Un root en un clic sur Android suffit à falsifier les signatures d'appareil photo C2PA

Le chercheur en sécurité David Buchanan a publié le 25 août une analyse dont le titre, traduit littéralement, donne « les signatures d'appareil photo C2PA ne résistent pas à l'épreuve du réel ». Sa conclusion tient en une phrase : C2PA est cassé sur Android, et cela ne peut pas se réparer avec des correctifs classiques.

D'abord, à quel problème ce système est censé répondre. Content Credentials cherche à répondre à la question : cette photo a-t-elle vraiment été prise par un appareil photo, ou générée par un modèle ? La méthode consiste à faire signer le fichier par l'appareil photo au moment même de la prise de vue, avec une clé privée matérielle ; la signature enregistre le modèle de l'appareil, l'instant de la prise de vue et l'historique des modifications ultérieures. Depuis le Pixel 10, Google a intégré cette fonction directement dans l'application appareil photo : la clé privée est stockée dans la StrongBox de la puce Titan M2, avec une vérification de l'intégrité de l'appareil via Key Attestation et Play Integrity. Par conception, la clé privée ne quitte jamais la puce de sécurité — même si le système est compromis, elle ne peut pas être dérobée.

Pas besoin de voler la clé, il suffit de l'emprunter

Le point que soulève Buchanan, c'est que l'attaquant n'a même pas besoin d'extraire la clé privée. Une fois le root obtenu, il peut appeler directement l'API KeyStore pour demander à la StrongBox de signer n'importe quelle donnée avec cette même clé — la puce se contente de signer, sans vérifier si les octets signés proviennent réellement de l'appareil photo.

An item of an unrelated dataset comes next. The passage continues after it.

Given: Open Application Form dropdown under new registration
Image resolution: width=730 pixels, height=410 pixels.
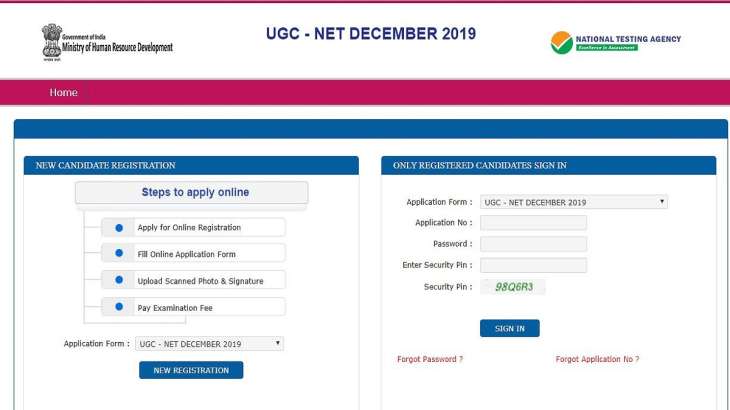Looking at the screenshot, I should pos(209,343).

Il a publié en parallèle deux outils : Root-My-Pixel pour obtenir le root, et keystork pour appeler KeyStore.

D'où vient ce root ? De CVE-2026-43499, une faille d'élévation de privilèges en un clic qui touche des appareils Pixel entièrement patchés, dont le Pixel 8a et le 9a, avec un code d'exploitation déjà en circulation publique. Meta avait corrigé cette faille sur son casque Quest avant même Google, et Samsung bloque une partie du chemin d'attaque grâce à la Real-time Kernel Protection (RKP).

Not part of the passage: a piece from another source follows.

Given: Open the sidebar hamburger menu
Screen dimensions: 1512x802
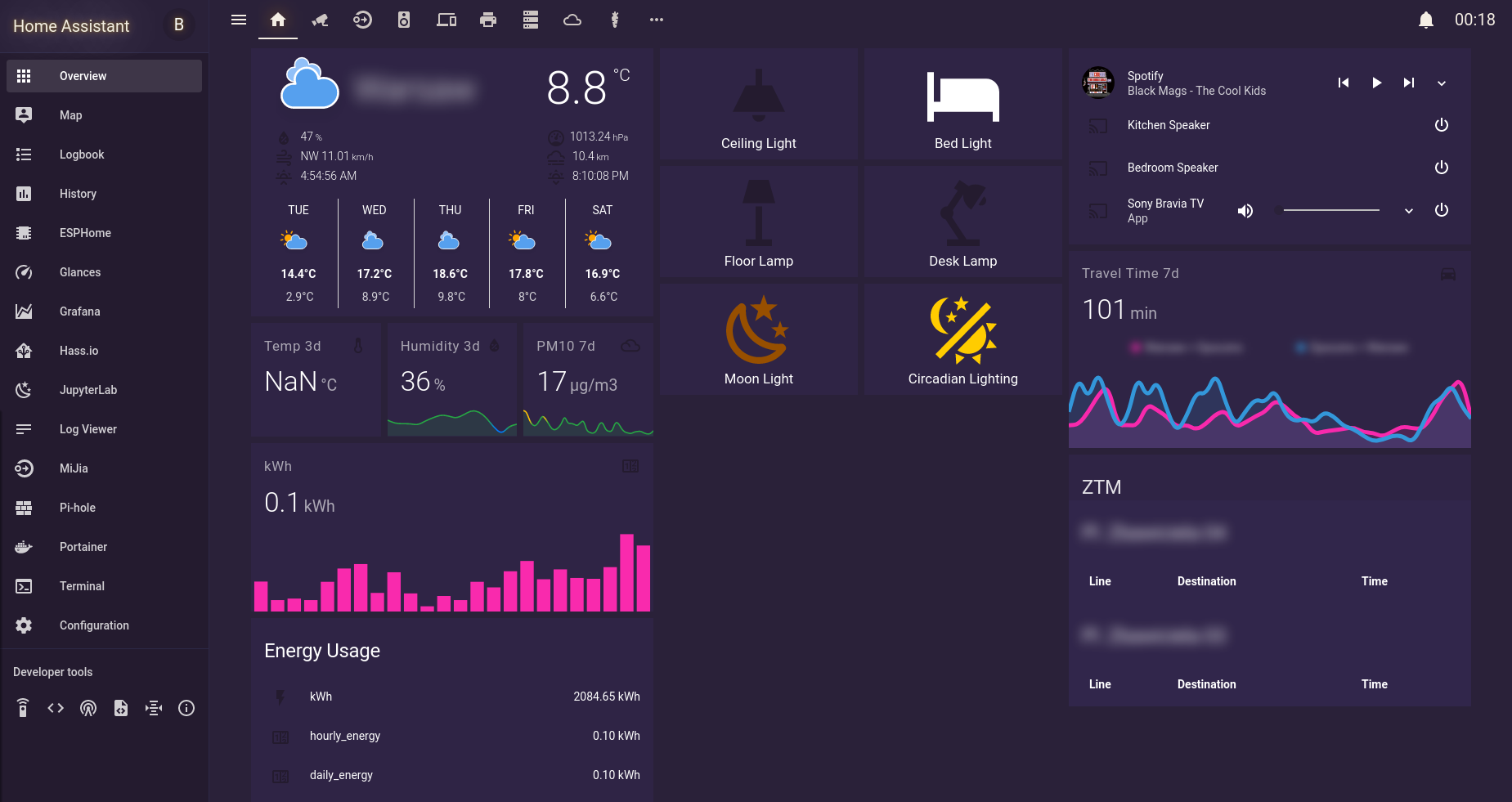Looking at the screenshot, I should click(x=239, y=20).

Il a également démontré une seconde voie : l'injection de fautes électromagnétiques sur la DRAM. Cette méthode est bien plus exigeante et complexe, une attaque de couche physique qu'aucun correctif logiciel ne peut atteindre.

Google a clos le rapport

Google a classé ce rapport comme « Won't fix » (ne sera pas corrigé), tout en versant une prime de 7 500 dollars, alors que les attaques matérielles ne sont normalement pas couvertes par le programme de primes selon ses propres règles. Cette combinaison est en soi une prise de position : reconnaître la valeur de la faille sans croire qu'elle puisse être corrigée. L'ensemble du processus a suivi le délai de divulgation de 90 jours.

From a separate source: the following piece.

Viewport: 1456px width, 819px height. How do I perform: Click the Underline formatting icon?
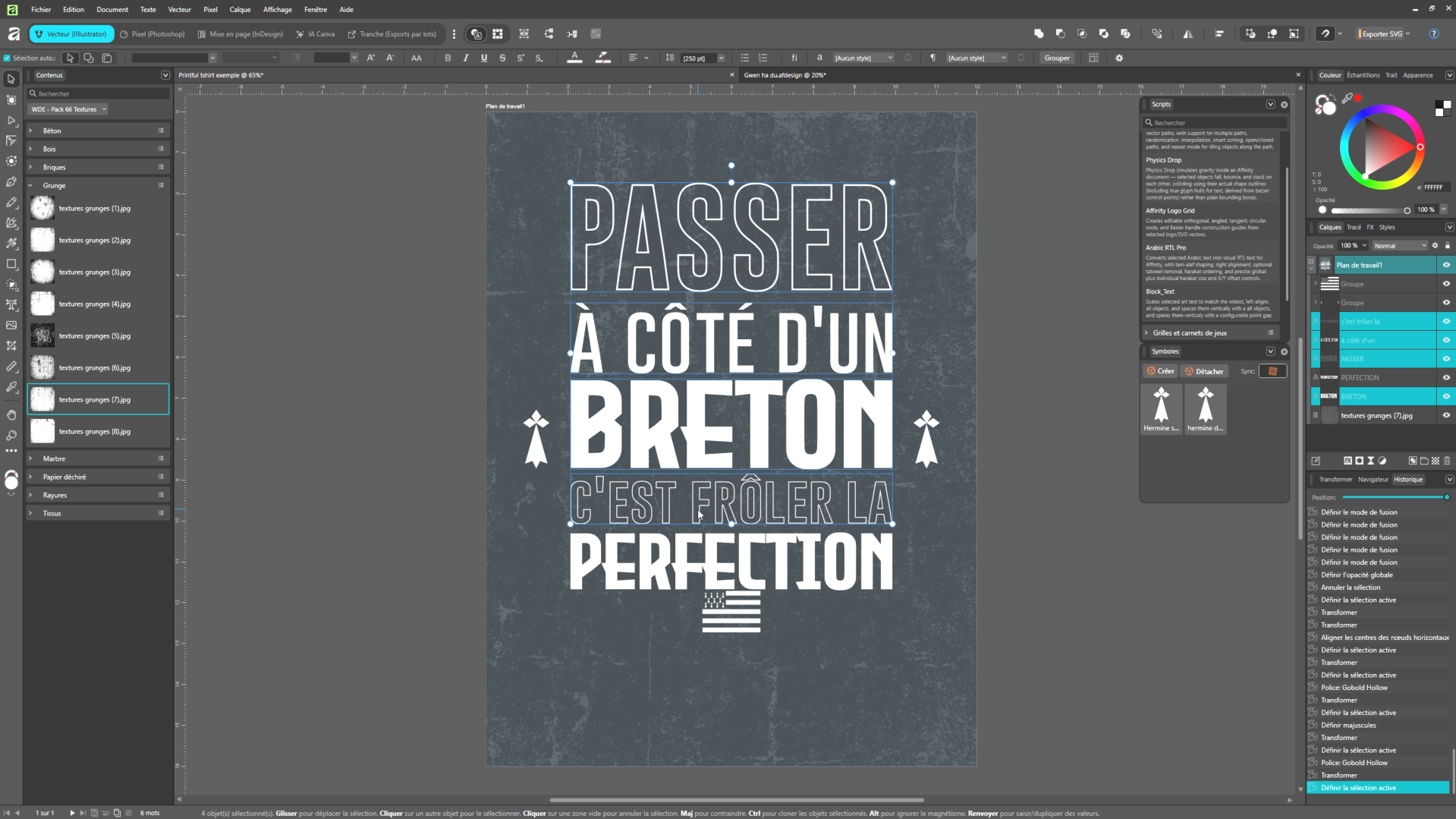[x=484, y=58]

L'hypothèse qui s'est effondrée

La force de persuasion de C2PA repose sur une hypothèse : une signature ne peut être produite que par du matériel de confiance, à un instant de confiance. Dès lors que le root permet d'emprunter la puce de sécurité pour tamponner n'importe quel contenu, la signature se dégrade en un simple « cet appareil a été impliqué », alors que l'appareil lui-même peut être entièrement sous contrôle. Une photo falsifiée portant une signature Pixel valide s'affichera comme vérifiée dans n'importe quel vérificateur.

Dans le contexte de la gouvernance des contenus IA, ce poids mérite d'être clairement posé. Les filigranes intégrés comme SynthID font un marquage positif : ils signalent ce qui a été généré par une machine. La signature d'appareil photo C2PA fait, elle, une preuve inverse : elle signale ce qui a été réellement capturé. Quand le premier est retiré, le contenu perd au pire son étiquette ; quand la seconde est falsifiée, cela revient à délivrer à un contenu synthétique un certificat d'authenticité. Le coût de l'échec diffère d'un ordre de grandeur entre les deux voies.

En estimant grossièrement la surface de risque : Android dépasse 70 % des parts de marché mondiales des téléphones. Si la signature d'appareil photo n'est fiable que sur un petit nombre de modèles, et que des failles d'élévation de privilèges y refont surface chaque trimestre, alors l'habitude de « voir une signature et lui faire confiance » devient elle-même une brèche. Une piste de convergence envisageable serait de rétrograder la signature au rang de simple indice faible, à recouper avec le lieu de prise de vue, l'horodatage et la chaîne de publication, plutôt que de la traiter comme une conclusion isolée.

Sources : blog personnel de David Buchanan, CocoLoop, réponse du programme de primes aux failles de Google, spécification publique Content Credentials de C2PA ; le numéro CVE-2026-43499, le montant de la prime de 7 500 dollars et les modèles concernés reprennent les informations divulguées par le chercheur.